▶ **Exercise brief**: List every line of the listing below that contains the string "Task", and copy each one in full.

+-------+

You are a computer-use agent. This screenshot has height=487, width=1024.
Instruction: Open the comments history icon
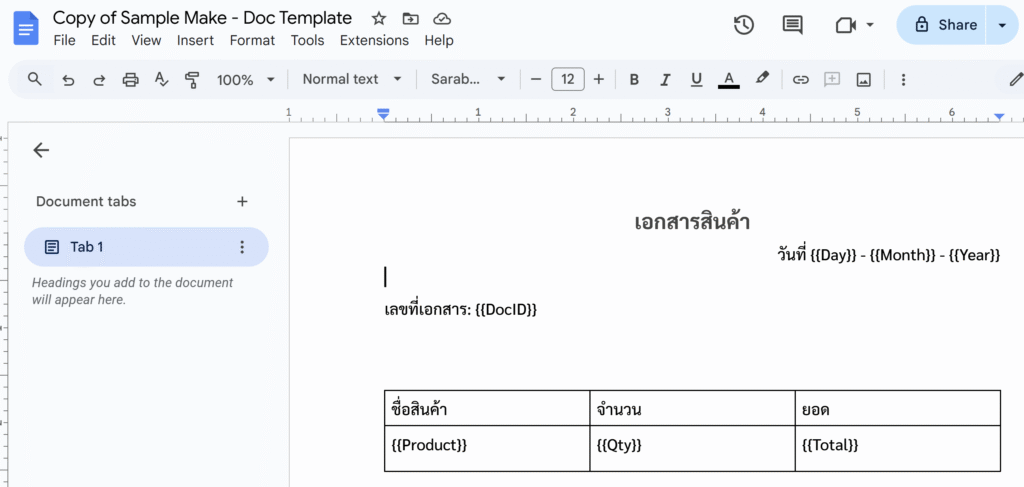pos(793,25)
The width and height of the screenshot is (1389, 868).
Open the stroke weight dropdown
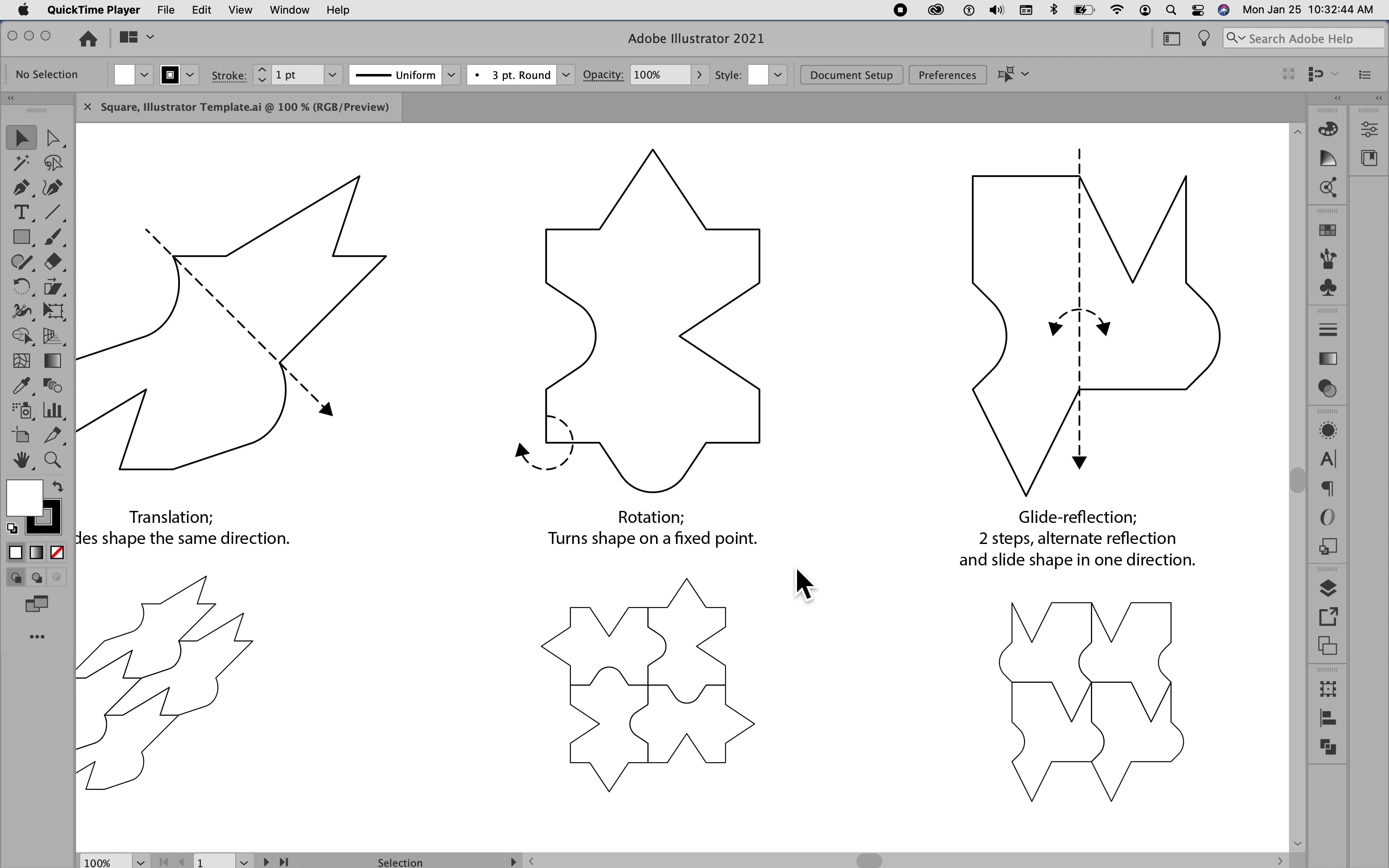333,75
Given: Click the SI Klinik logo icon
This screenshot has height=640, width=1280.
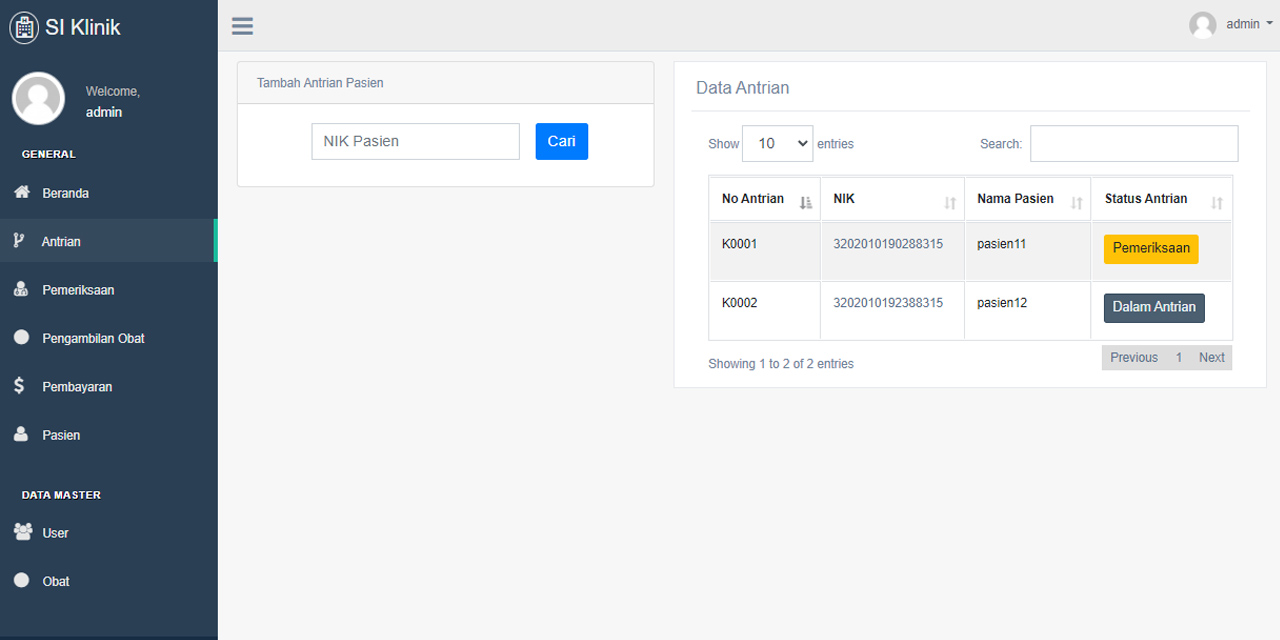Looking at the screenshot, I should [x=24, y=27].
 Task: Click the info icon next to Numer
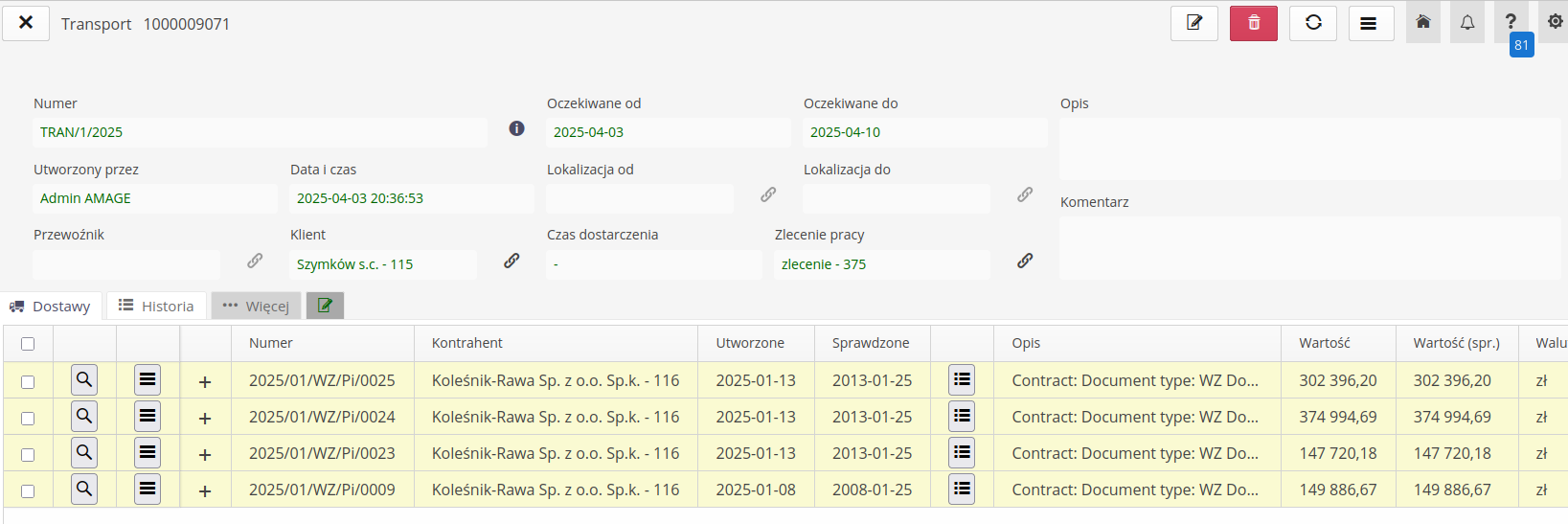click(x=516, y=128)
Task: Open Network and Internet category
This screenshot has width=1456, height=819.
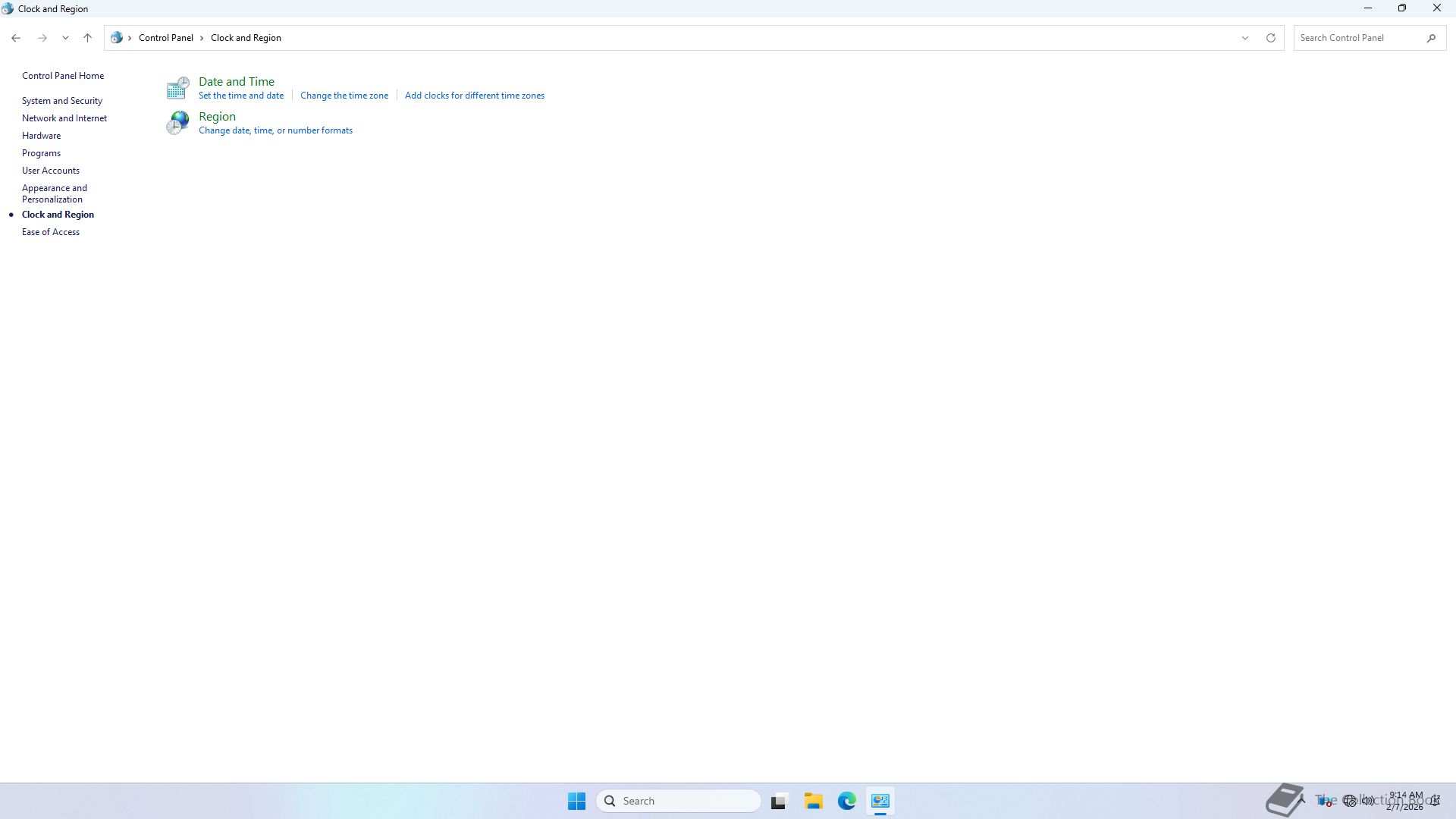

+-------+

▶ **Response**:
 Task: Click the info icon next to Numer
Task: Open Network and Internet category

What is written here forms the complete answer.